(Collected data)
#####
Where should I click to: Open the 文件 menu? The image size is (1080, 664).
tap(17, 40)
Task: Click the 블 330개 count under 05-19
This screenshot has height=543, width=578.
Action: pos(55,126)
#####
● TASK DIRECTIONS
Your response should consist of the data above, duplicated exactly.

● FINAL ANSWER
Where should I click to: Open the 文件 menu? The image size is (1080, 664).
tap(17, 40)
Task: Click the 블 330개 count under 05-19
This screenshot has height=543, width=578.
Action: pos(55,126)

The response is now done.